La piega che sta prendendo il confronto con l’ART è che Donnarumma e Strisciuglio dovranno dimostrare che, da amministratore delegato e direttore generale di Rfi, Strisciuglio non ha esercitato queste “funzioni essenziali” in centinaia di incontri, anche all’ART, di documenti, di decisioni, di fronte a testimoni e parti interessate (come le imprese ferroviarie). Il tutto in una sorta di contraddittorio con l’ART stessa che ha detto di essere disponibile a esprimere un parere ma niente affato che il parere sarà comunque positivo.
Intanto alla vicenda ha cominciato a interessarsi a Bruxelles anche la DG Move, che ha come compito far rispettare la direttiva 2012/34 e tutelare concorrenza e par condicio fra operatori nel mercato ferroviario. Anche in questo caso è stata avviata una interlocuzione con l’ART per vederci più chiaro.

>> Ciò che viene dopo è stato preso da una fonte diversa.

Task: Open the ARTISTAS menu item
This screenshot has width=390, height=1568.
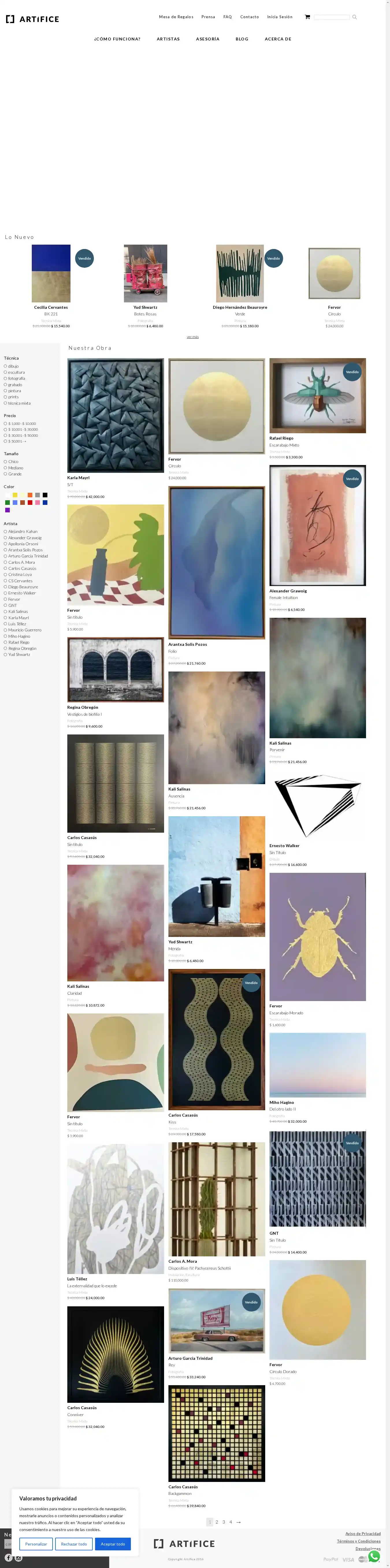Action: (x=168, y=39)
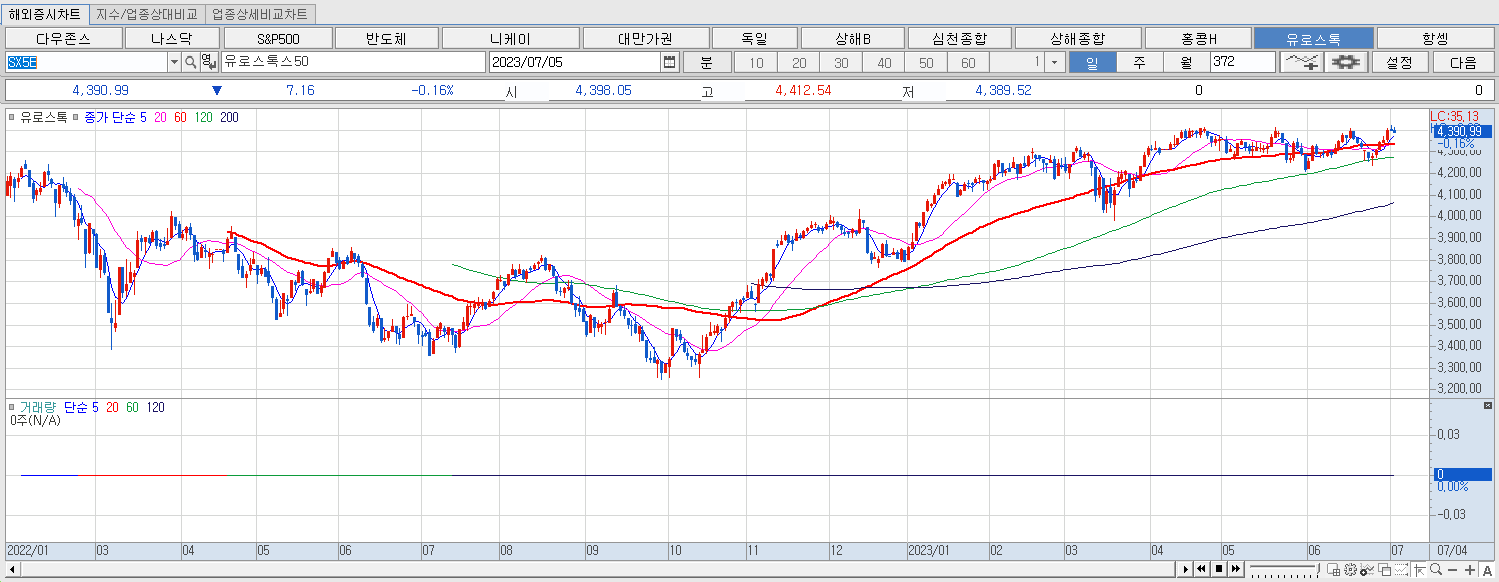Adjust the replay speed slider

click(x=1285, y=568)
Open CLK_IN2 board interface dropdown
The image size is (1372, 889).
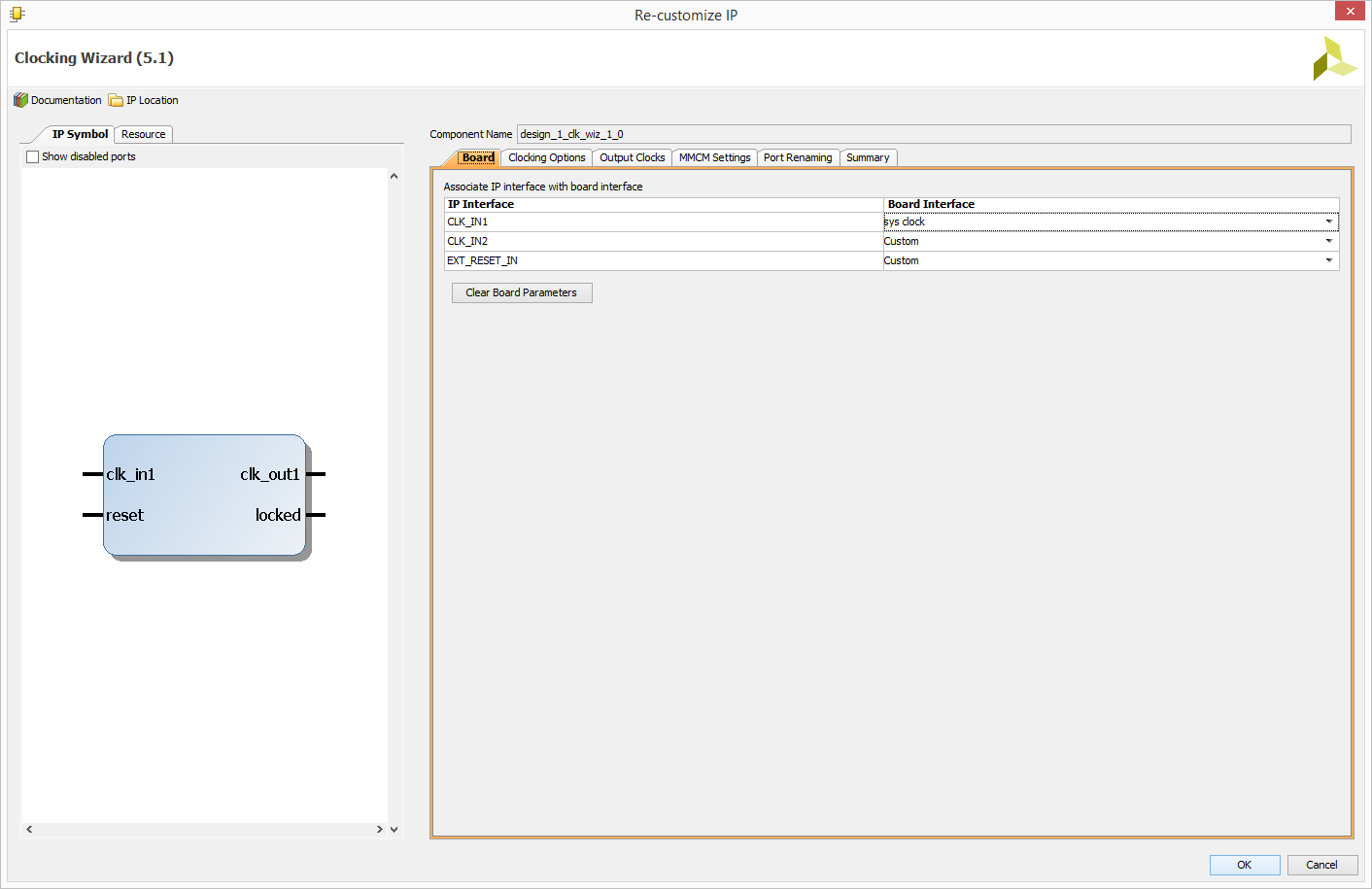click(1328, 241)
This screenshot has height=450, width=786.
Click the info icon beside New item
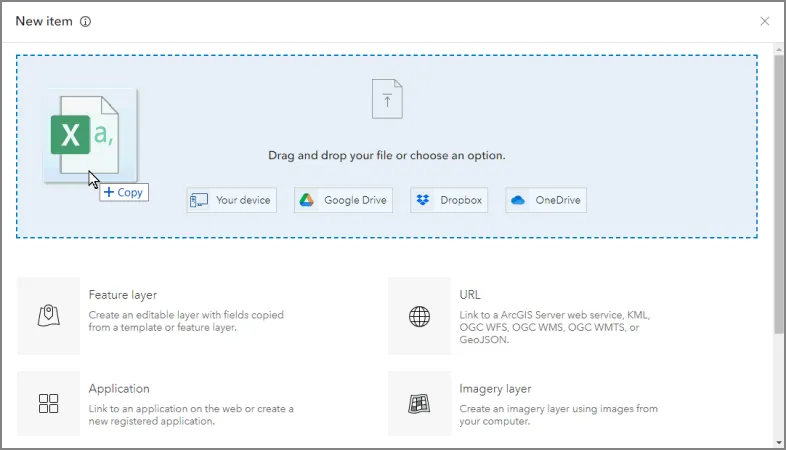(x=85, y=21)
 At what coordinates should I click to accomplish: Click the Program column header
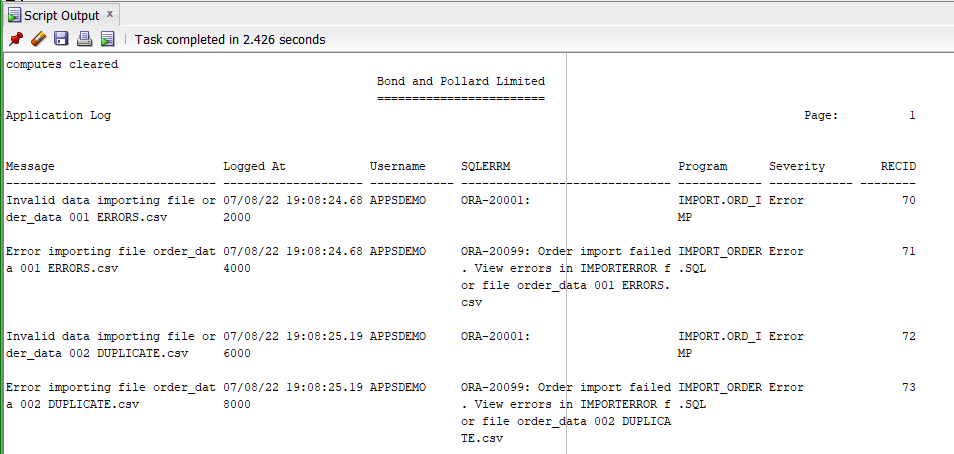coord(703,166)
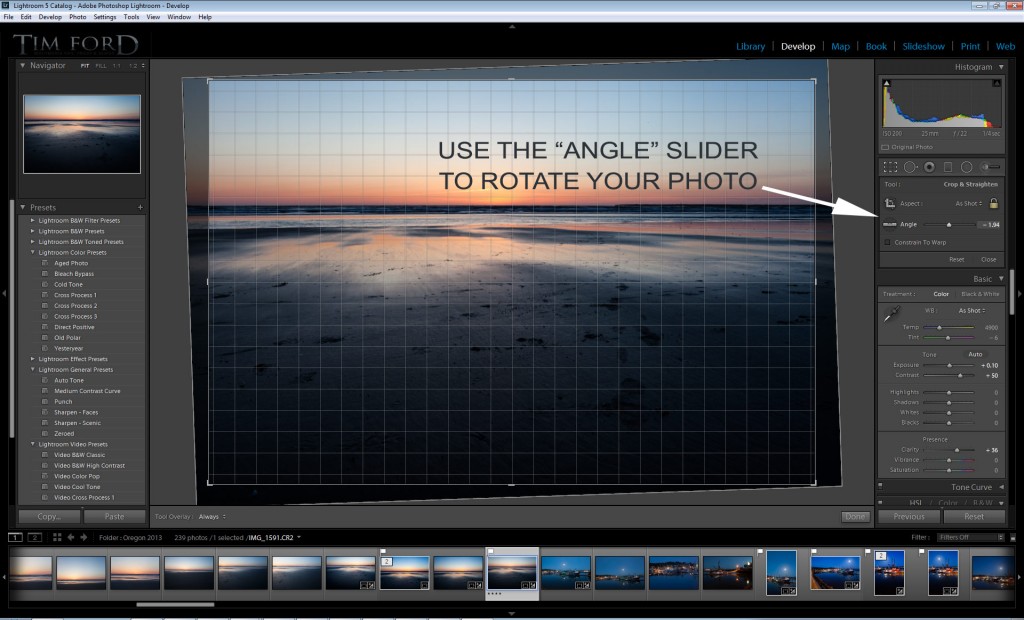1024x620 pixels.
Task: Select the Radial Filter tool
Action: (x=967, y=167)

Infine, nella vicenda potrebbe entrare anche l’Autorità nazionale anticorruzione (ANAC), che ha le competenze sui conflitti di interesse nella pubblica amministrazione e sul divieto di pantouflage, che è il fenomeno del passaggio dei funzionari pubblici dal settore pubblico a quello privato, per sfruttare la posizione precedente presso il nuovo datore di lavoro. A un primo esame della fattispecie, gli uffici dell’ANAC escludono che in questo caso possa riscontrarsi un tale fenomeno. Si tratta di una prima valutazione formale perché il pantouflage si verifica nel momento in cui c’è il passaggio lavorativo dal settore pubblico a quello privato, mentre Rfi e Trenitalia sono formalmente due società private e, da un punto di vista proprietario, hanno un controllo pubblico. Non c’è quindi lo scalino dal pubblico al privato. Se si fa una considerazione che va oltre la forma, però, le funzioni essenziali svolte da Rfi possono essere considerate di natura pubblicistica, mentre Trenitalia è un’impresa che opera in un mercato pienamente concorrenziale. Per questo nei giorni prossimi la questione sarà comunque ancora valutata dagli uffici, considerando comunque che l’ultima parola spetterà al presidente di ANAC, Giuseppe Busìa, al suo ritorno dagli Stati Uniti.